One of the two main exhibitions of the Historical Museum in Lubin is entitled "History of the town on the background of everyday life" (pol. Historia miasta na tle życia codziennego). In the space stylized as a miner's family apartment one can see what conditions the citizens of Lubin lived in during the 1950s, 1960s, 1970s and 1980s. The multimedia exhibition combines authentic household equipment from the Gierek era with modern means of presentation of film, photographs and audio clips. Each of the four rooms presents one decade from the period when Lubin was becoming a thriving city. The atmosphere of the PRL era is generated by archival films, photographs, original furniture and everyday appliances, such as "relaksy" shoes, decorative crystal, Frania washing machine, TV sets, or the first computer. Nowadays, authentic antique radios are used to play interviews with people known to the younger generation only from books and history lessons. These are, for example, interviews with Jan Wyżykowski, people who came to the capital of Polish Copper in search of work, or Edward Gierek visiting the Copper Belt, the First Secretary of the Central Committee of the Polish United Workers' Party, who ruled Poland in 1970–1980. An interesting item is the first "Maluch", i.e. Fiat 126p. The entire collection is complemented by photographs taken by amateur photographers: Krzysztof Raczkowiak, Kazimierz Bełz and Jerzy Kosiński.

===The Lubin Massacre===
The second main exhibition is devoted to the Lubin Massacre, the tragic events of August 31, 1982, when three miners were killed by police bullets: Michał Adamowicz, Mieczysław Poźniak and Stanisław Trajkowski. The modern, multimedia exhibition is a tribute to those murdered and a lesson on contemporary Lubin history for the living. Original documents and, first of all, photographs by Krzysztof Raczkowiak and Ryszard Bober show the course of one of the most tragic days in the post-war history of the town. Large-format prints, multimedia screenings, archival documents, recordings and sound effects (shouts of demonstrators, the sound of gunfire) convey the atmosphere of the memorable 31 August 1982.

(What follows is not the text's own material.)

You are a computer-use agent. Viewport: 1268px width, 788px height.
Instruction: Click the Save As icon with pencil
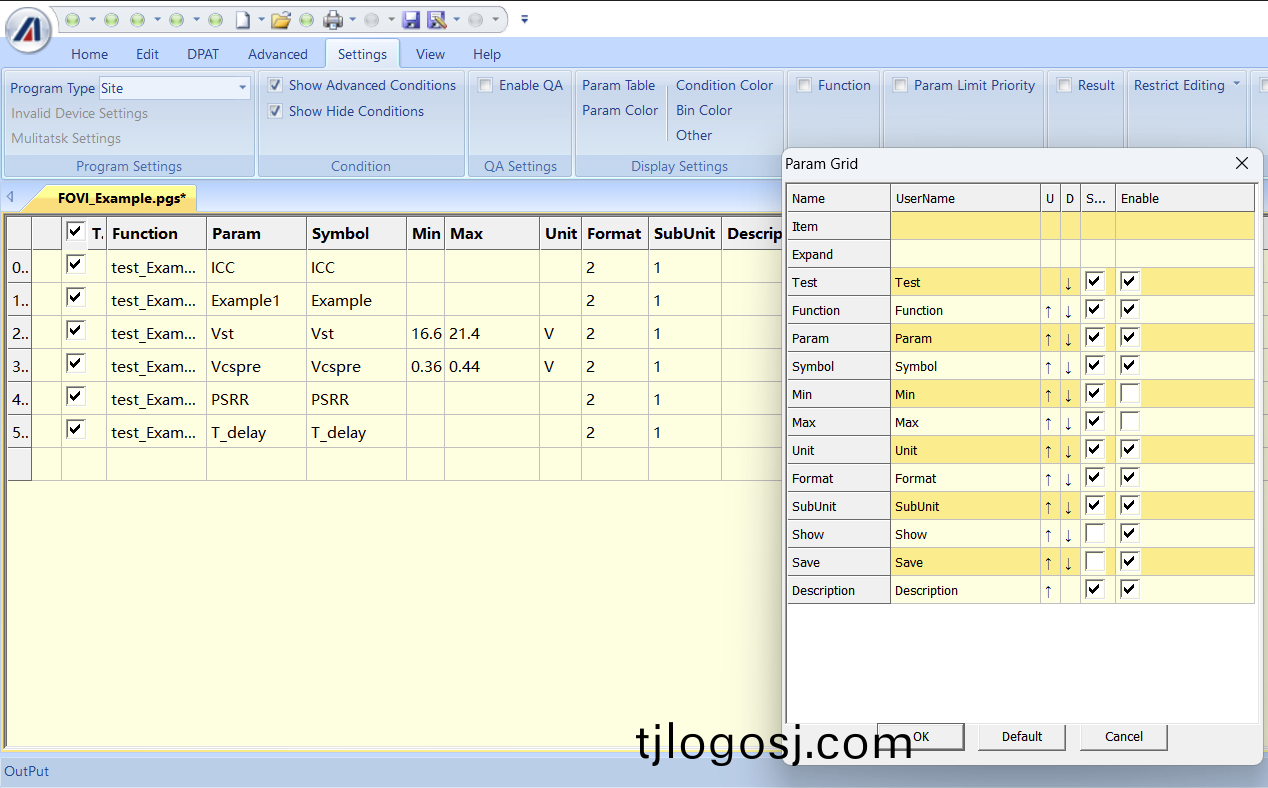(x=437, y=19)
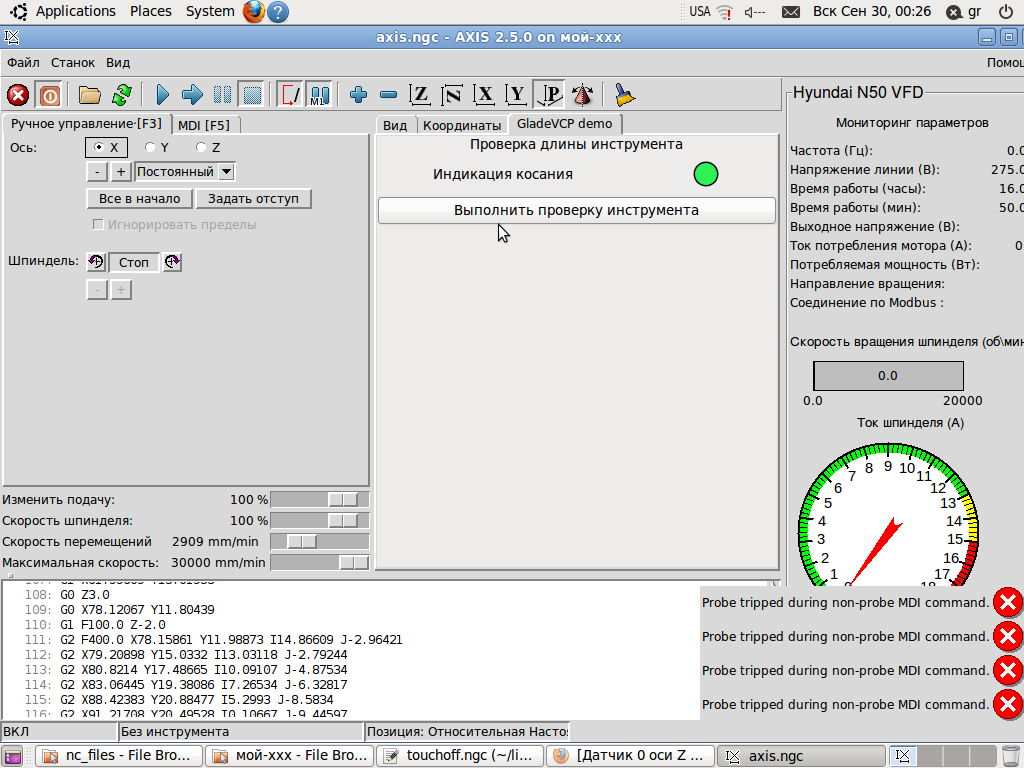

===Lower Silesian cartography===
Large-format reproductions of historical maps can be found in the lobby of the town hall. The set consists of cartographic works showing the Lower Silesia region, as well as the Lubin region in more detail. The oldest presented map was drawn in 1609 in Antwerp, the most recent - map of the Lubin district was published in 1831 in Wroclaw. It is a permanent exposition.

===Sport in Lubin===
In the connecting passage, archival photographs depicting sporting events in Lubin in the 1970s are presented. The author of the photographs is Krzysztof Raczkowiak. Visitors can also find trophies, souvenirs and contemporary photos documenting the achievements of sportsmen from Lubin.

===Culture in Lubin===
The attic contains a collection of posters and photos documenting selected cultural events taking place in Lubin in the first and second decade of the 21st century. Also presented are Lubin music publishers (records) of local bands.